*EXERCISE GOAL*: Starting with the line containing "Where should I click to: Click" and going on through the line containing "pyautogui.click(x=820, y=507)", present that stretch of the data as a numbered list with blank lines omitted.

*DATASET RECORDS*:
- - -
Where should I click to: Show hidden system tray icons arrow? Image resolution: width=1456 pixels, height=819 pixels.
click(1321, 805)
- - -
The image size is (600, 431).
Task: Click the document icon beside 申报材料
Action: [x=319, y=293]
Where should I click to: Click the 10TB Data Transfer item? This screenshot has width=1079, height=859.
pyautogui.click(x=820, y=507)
- - -
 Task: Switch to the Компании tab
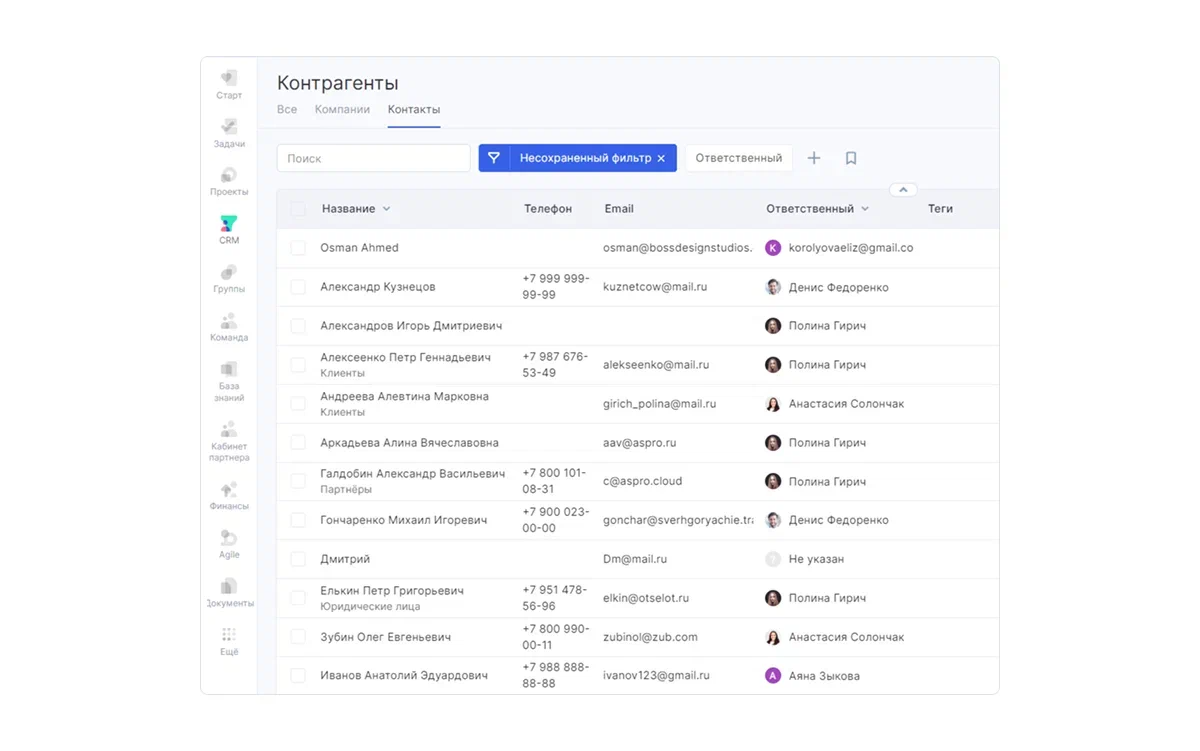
- - -
*OUTPUT BELOW*:
1. Where should I click to: Click the 10TB Data Transfer item? This screenshot has width=1079, height=859.
2. pyautogui.click(x=820, y=507)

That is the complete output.